_Tarefas propostas_
(1) Copie, do texto sobre o julgamento do mensalão, o trecho que começa em "O presidente Joaquim" e termina em "para o STF.".
(2) De acordo com o texto sobre o julgamento do mensalão, quem será o novo relator e de que forma foi escolhido?

A aceitação dos embargos infringentes tem a vantagem para a democracia
brasileira de impedir que prospere a lenda de que o Supremo Tribunal
Federal fez um julgamento de exceção contra os mensaleiros. As
condenações estão dadas, e o que estará em discussão é se a pena dos
principais acusados pode ser reduzida num novo julgamento.
Diante
da decisão do ministro Celso de Mello, dando maioria à tese da
aceitação dos embargos infringentes no Supremo Tribunal Federal (STF),
só resta esperar que a frustração que o prolongamento do julgamento
provoca hoje seja revertida ao final, com um procedimento célere para a
análise dos novos recursos.
O presidente Joaquim Barbosa deu
mostras de que pretende acelerar o processo fazendo a escolha imediata
do novo relator, que será o ministro Luiz Fux, escolhido por sorteio
eletrônico que não beneficiou os condenados.
O ministro Fux
atuou em muita sintonia com Joaquim Barbosa na primeira parte do
julgamento, e tornou-se alvo da ira petista, acusado de ter prometido
salvar a pele de José Dirceu em troca da nomeação para o STF.
A
versão do ministro, dada em entrevista para prevenir uma chantagem que
temia, não é das mais lisonjeiras para seu currículo, mas seus votos
durante o julgamento são coerentes com ela. Em suma, disse que nas
conversas que teve com Dirceu e outras autoridades, a visão que tinha do
processo do mensalão era bem diversa daquela que passou a ter quando
tomou conhecimento dele já no Supremo. “Pensei que não tinha provas,
quando vi o processo fiquei estarrecido”, disse na entrevista.
Fux
prometeu “matar no peito” a denúncia, afirmam os petistas, mas o
ministro garante que usou essa expressão, que lhe é habitual, em outro
sentido: não teria problemas com processos polêmicos por que é juiz de
carreira, tem experiência.

_Entradas listadas_
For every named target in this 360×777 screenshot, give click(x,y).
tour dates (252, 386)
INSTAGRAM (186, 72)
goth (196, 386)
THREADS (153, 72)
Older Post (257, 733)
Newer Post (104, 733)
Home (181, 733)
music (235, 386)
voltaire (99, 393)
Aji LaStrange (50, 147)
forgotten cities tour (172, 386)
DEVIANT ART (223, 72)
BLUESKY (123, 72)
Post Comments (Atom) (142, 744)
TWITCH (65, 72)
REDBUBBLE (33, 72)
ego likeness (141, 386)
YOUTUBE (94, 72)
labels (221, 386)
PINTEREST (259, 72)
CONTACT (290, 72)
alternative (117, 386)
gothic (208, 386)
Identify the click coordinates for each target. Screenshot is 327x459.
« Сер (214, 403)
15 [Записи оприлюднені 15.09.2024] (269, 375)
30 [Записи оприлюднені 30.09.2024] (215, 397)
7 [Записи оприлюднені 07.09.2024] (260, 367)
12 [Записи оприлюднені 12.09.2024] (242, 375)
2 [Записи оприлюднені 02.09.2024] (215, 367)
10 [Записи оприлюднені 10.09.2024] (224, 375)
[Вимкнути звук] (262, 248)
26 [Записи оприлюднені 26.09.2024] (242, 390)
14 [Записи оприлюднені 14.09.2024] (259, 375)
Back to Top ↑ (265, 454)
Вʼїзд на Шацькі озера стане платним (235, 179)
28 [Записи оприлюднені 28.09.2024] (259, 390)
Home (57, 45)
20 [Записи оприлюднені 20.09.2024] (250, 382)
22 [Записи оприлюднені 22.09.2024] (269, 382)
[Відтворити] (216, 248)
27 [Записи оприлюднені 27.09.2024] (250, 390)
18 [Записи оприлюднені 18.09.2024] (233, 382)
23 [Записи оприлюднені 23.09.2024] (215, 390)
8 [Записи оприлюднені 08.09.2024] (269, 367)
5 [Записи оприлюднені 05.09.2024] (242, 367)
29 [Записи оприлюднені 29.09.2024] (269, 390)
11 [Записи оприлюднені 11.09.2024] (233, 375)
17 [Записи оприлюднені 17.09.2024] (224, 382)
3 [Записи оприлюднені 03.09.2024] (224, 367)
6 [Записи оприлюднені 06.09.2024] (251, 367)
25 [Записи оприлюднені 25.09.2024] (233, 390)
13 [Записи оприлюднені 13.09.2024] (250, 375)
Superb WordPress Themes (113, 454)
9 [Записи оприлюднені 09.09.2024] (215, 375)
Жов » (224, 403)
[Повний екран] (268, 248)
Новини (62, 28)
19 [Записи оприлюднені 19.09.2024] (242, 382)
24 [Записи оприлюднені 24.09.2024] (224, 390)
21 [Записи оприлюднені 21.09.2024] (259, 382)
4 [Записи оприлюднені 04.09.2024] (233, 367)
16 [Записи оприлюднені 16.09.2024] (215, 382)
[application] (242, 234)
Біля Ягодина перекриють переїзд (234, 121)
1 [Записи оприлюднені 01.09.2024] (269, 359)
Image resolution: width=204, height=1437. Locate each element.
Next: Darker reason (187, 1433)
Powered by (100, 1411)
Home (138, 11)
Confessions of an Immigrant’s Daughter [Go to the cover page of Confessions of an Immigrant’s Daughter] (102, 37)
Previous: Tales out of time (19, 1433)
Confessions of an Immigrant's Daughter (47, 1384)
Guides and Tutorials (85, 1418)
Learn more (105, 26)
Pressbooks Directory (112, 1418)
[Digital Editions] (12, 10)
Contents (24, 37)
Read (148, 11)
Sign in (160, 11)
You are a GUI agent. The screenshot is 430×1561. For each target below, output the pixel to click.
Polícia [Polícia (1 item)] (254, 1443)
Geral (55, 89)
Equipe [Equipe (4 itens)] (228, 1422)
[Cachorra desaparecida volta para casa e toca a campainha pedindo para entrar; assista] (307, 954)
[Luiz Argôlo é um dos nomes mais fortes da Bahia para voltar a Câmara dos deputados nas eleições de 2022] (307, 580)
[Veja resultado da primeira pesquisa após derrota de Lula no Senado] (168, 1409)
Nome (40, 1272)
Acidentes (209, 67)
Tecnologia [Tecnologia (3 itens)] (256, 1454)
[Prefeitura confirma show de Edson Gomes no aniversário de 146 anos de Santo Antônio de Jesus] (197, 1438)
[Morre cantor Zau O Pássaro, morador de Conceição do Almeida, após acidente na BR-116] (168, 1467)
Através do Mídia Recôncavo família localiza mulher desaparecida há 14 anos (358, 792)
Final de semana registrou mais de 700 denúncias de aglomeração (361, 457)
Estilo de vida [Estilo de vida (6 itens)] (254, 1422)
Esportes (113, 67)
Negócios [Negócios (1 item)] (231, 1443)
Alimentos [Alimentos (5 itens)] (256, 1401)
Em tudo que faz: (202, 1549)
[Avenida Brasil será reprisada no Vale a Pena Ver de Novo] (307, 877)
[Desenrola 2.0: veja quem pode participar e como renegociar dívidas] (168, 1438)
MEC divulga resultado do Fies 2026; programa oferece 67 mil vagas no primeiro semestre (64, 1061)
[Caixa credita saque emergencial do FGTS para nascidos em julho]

_Respostas resolvidas_
(1)
O presidente Joaquim Barbosa deu
mostras de que pretende acelerar o processo fazendo a escolha imediata
do novo relator, que será o ministro Luiz Fux, escolhido por sorteio
eletrônico que não beneficiou os condenados.
O ministro Fux
atuou em muita sintonia com Joaquim Barbosa na primeira parte do
julgamento, e tornou-se alvo da ira petista, acusado de ter prometido
salvar a pele de José Dirceu em troca da nomeação para o STF.

(2) O ministro Luiz Fux, escolhido por sorteio eletrônico.